# TASK TO COMPLETE:
Every line from the one with "Focus the Enter your OLD Password field" through the last line below should be repeated exactly; pictures stay out of the copy.

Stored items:

[Start of section]

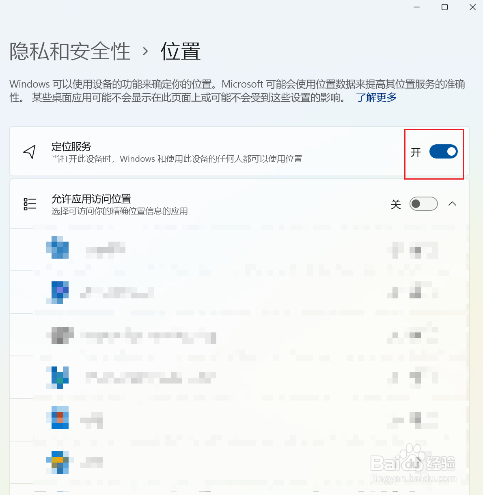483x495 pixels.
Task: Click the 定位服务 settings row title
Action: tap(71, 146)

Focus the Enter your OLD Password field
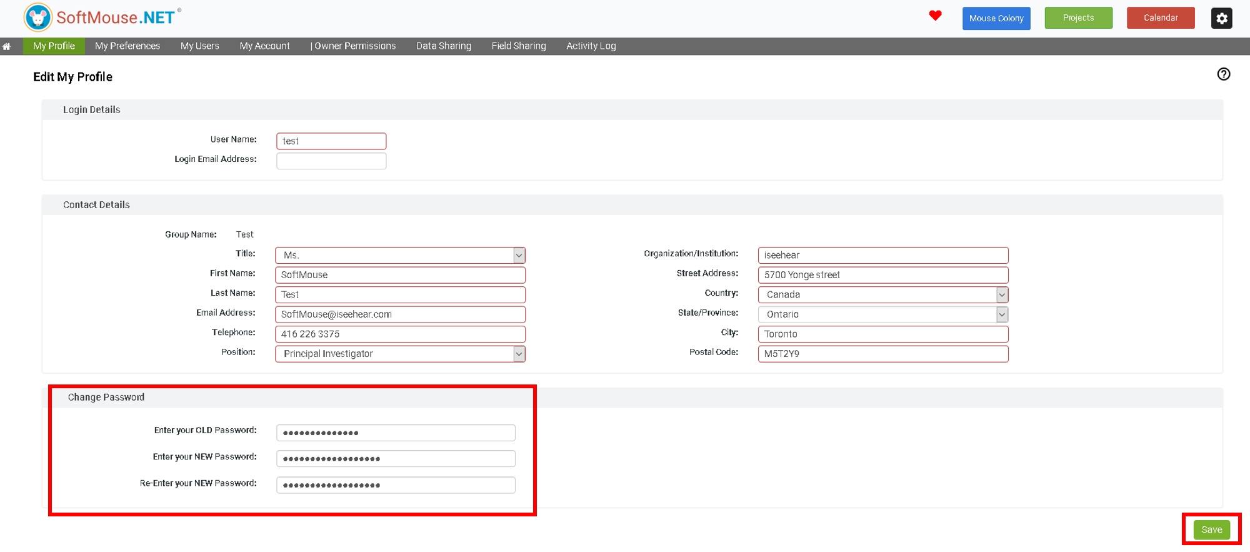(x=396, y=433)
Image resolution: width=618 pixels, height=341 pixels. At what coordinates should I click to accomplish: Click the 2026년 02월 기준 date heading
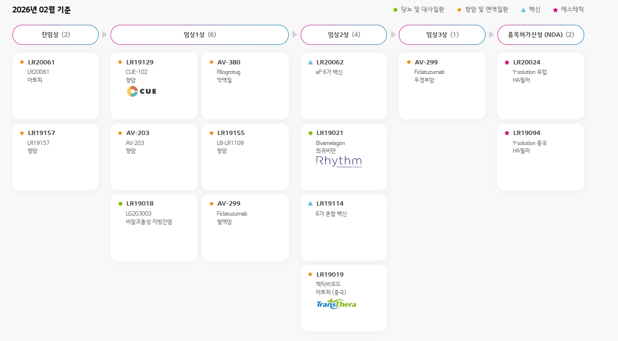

[End of section]

# RESPONSE TO THIS EXERCISE:
Focus the Enter your OLD Password field
(x=396, y=433)
Image resolution: width=618 pixels, height=341 pixels. At what coordinates should I click to accomplish: Click the 2026년 02월 기준 date heading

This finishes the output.